Barak stood on the ridge looking down on his city, Kedesh-naphtali. He had spent the night in the home of his parents, not far from the one he had built a short distance away, the home he once shared with Nessa. But fitful memories filled his dreams until he had flung the covers from him, donned his clothes, and snuck past his sleeping parents and his men to escape the stifling reminders. Even here, her presence still lingered in every corner of the house she had often visited to be with his mother, though her scent of wild roses had long since dissipated.
Grief gnawed at him in the pit of his very being. Shouldn’t he be past these feelings by now? But coming home always brought them back.
“You’re up early.” Keshet climbed the hill and met Barak at the ridge, his face too cheery for such a morn.
“Couldn’t sleep. At least not well.”
Keshet nodded. “I expected as much. Perhaps it is time to bid your parents and the town farewell again and be off to Hazor.”

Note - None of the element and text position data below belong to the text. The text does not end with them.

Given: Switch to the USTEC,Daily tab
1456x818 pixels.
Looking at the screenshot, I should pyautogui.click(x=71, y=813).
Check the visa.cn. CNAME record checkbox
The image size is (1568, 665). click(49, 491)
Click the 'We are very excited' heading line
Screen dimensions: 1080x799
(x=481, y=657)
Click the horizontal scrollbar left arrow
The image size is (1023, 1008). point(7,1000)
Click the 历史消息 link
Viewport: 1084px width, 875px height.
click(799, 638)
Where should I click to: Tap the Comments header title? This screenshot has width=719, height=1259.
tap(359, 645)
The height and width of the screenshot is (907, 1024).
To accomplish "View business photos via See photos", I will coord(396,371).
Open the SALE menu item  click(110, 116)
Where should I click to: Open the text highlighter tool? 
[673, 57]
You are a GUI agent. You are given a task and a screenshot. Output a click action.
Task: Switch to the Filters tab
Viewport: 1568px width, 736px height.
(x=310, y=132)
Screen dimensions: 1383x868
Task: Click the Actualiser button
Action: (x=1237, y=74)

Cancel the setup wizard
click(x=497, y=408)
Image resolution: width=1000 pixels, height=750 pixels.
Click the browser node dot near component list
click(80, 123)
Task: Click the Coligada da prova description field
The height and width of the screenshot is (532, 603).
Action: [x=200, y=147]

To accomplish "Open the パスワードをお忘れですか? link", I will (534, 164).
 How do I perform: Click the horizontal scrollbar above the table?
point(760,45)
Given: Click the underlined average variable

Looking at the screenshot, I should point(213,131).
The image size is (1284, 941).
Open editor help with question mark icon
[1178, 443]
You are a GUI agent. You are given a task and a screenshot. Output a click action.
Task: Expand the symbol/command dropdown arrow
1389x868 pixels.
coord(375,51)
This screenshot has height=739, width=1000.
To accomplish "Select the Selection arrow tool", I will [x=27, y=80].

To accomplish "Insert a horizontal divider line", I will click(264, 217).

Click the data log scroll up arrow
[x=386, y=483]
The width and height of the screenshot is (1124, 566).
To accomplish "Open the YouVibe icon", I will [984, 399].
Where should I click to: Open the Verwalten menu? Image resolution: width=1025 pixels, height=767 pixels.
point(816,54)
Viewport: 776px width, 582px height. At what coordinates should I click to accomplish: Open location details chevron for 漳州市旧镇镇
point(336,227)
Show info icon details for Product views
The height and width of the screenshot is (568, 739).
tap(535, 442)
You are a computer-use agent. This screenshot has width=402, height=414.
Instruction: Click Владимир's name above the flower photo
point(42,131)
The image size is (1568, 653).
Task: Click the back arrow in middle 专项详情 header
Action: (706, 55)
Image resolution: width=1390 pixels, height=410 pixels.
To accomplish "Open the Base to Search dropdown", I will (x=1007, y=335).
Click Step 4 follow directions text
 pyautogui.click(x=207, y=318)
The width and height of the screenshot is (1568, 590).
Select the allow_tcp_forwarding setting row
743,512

Barak stared into the distance. Hazor was north of Lake Kinneret, about two days’ walk if they took their time getting there. They had already delivered what little ore they could come by to Heber, and except to keep trying to anticipate Sisera’s next move, they needed to spy out the capital of Canaan, where the king lived.
“I’m not sure how we think our small band will slip past the guards at the gates of such a fortified city. Hazor is nearly as defensible as Jericho was.” Keshet blew on his hands in the cool dawn air.
“And look what God did to Jericho.” Barak glanced at his friend. “What’s the point of your question?”
“Only that we don’t have a directive from Adonai to fight Hazor as Joshua had with Jericho.” Keshet’s tanned face carried the lines of a frown along his brow.
Barak dug his toe into the packed earth. “We won’t be attacking. We are simply going to circle the city, and perhaps one or two of us will slip in and mingle with the people. If the time ever comes to destroy King Jabin, I want to at least know how to access the palace and where the prominent buildings are located.” Surely it was a wise strategy, though Barak wondered if in their current state the people of Israel would ever follow him into such a battle.
“Then let’s get going,” Keshet said, his normal smile suddenly replacing the frown. “If our God is for us, who can be against us?”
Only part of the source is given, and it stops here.